While not all institutions are using analytics in a systematic way at this time, they will increasingly encourage faculty to do so, given that the major learning management systems have, or will have, powerful analytics capabilities. Faculty can begin to use evidence of use and performance as a basis for course revision.
Survey Data
Currently, almost every learner completes an end-of-course evaluation, with some being more elaborate than others. Many of these are “old designs” focused on satisfaction and relevance (see here for an example), though increasingly measures of student engagement are being used (see here).
When questions are added that focus specifically on their online experience, significant insights can be gathered, which can improve the design, development and implementation of online programs and courses, as can be seen from the data gathered by BCcampus from students at a variety of institutions (here) or the national survey undertaken in Australia (here).
Conclusion
There are a variety of ways for a faculty member to improve the quality of online programs and courses that can involve learners as part of the process of continuous improvement.
The key point is just this: it is a process of continuous improvement. The expert learner, learning analytics, experiential learning involving learner reflection, survey data and other forms of input are all inputs into an ongoing process of continuous improvement, linked to the analysis – design – develop – implement – evaluate model of instructional design. Experience suggests that when learners become actively engaged in the design of their learning, many of them will improve their performance. While some just want to “get the materials, get their grades and get out”, many more want to learn and learn how to learn.
References
Leonard, Dorothy A., and Brian J. DeLacey. "Designing Hybrid Online/In-Class Learning Programs for Adults." Harvard Business School Working Paper, No. 03-036, December 2002.

++++++++++++++++++++

- _Exercise brief_: In the excerpt on improving online courses, which instructional design model is the process of continuous improvement linked to?

++++++++++++++++++++

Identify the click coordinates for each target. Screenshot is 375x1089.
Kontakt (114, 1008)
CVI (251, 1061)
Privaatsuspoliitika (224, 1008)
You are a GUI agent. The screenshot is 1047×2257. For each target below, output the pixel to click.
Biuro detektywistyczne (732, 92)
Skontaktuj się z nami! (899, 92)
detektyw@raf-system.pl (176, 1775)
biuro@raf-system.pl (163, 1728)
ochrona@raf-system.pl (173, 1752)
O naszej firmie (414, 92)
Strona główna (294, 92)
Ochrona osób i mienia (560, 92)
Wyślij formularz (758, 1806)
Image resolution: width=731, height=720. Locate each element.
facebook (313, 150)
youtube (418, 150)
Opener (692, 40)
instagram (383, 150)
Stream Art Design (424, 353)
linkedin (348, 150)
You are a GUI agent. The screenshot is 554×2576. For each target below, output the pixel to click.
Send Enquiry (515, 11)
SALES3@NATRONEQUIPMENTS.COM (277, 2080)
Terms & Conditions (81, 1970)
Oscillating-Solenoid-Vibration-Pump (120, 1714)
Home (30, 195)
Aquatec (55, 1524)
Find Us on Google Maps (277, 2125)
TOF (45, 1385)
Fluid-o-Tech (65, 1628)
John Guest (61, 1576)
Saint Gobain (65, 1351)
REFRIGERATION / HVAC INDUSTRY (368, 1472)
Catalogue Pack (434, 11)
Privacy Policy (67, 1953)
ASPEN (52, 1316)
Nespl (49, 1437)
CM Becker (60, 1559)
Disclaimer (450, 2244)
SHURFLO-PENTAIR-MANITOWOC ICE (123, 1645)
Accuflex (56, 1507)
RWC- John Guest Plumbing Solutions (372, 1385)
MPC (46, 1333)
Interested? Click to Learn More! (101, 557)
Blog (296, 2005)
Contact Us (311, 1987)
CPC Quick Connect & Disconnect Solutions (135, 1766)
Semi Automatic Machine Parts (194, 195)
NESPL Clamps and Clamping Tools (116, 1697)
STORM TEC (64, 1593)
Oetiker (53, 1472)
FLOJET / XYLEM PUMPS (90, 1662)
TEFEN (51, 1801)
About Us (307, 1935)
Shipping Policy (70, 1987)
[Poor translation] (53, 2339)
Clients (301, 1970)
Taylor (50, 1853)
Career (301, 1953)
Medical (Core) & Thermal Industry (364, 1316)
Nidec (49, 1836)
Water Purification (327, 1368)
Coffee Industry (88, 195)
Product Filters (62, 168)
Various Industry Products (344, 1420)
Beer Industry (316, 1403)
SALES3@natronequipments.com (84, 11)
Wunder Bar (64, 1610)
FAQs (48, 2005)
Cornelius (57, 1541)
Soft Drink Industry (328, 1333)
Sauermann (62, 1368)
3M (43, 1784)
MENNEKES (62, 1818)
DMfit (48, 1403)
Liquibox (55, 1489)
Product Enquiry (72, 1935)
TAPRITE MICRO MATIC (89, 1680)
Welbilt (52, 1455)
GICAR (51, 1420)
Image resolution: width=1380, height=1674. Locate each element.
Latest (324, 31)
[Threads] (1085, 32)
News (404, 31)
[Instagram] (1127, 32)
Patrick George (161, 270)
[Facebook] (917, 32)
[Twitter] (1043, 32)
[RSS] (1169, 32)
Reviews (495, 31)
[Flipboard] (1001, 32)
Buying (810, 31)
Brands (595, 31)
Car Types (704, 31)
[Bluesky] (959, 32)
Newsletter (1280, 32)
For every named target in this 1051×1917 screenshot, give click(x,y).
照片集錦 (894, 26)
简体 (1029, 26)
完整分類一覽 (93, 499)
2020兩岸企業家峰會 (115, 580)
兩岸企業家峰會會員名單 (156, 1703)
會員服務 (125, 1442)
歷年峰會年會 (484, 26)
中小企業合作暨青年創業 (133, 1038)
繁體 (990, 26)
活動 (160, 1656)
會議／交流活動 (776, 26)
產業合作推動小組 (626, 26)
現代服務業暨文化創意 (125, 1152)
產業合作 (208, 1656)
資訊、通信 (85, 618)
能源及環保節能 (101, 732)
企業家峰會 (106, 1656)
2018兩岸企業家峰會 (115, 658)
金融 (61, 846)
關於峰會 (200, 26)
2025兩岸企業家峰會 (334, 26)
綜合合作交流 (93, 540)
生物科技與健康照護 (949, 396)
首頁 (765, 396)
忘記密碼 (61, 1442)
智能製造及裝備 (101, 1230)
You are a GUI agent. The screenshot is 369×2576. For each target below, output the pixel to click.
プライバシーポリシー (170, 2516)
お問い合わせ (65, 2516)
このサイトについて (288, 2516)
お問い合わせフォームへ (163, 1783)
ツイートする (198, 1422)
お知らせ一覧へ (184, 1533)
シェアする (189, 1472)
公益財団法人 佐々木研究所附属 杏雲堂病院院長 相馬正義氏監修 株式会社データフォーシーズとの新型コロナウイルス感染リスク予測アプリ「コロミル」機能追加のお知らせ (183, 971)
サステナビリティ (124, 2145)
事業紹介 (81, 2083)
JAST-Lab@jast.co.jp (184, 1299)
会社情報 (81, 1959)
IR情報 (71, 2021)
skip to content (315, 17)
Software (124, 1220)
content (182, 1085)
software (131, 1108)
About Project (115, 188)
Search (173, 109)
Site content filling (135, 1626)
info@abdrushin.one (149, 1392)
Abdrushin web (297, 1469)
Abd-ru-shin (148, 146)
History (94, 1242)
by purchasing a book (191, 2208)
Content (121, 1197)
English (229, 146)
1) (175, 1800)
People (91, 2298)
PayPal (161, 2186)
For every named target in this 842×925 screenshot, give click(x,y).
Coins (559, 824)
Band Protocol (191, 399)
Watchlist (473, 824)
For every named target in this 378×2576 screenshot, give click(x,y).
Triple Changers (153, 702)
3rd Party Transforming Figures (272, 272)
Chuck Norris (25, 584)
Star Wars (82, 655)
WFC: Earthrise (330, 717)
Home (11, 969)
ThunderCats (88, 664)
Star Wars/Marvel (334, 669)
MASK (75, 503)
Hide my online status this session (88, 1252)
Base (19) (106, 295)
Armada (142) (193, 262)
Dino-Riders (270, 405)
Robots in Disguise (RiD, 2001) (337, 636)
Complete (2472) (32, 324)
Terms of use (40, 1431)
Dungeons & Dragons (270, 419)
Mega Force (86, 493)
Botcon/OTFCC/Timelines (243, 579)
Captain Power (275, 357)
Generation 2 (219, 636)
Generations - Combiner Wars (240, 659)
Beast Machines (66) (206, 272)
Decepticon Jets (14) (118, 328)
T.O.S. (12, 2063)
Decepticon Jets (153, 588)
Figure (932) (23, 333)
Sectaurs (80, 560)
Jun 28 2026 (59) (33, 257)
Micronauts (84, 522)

++++++++++++++++++++

- _Solution to this task_: The analysis – design – develop – implement – evaluate model of instructional design.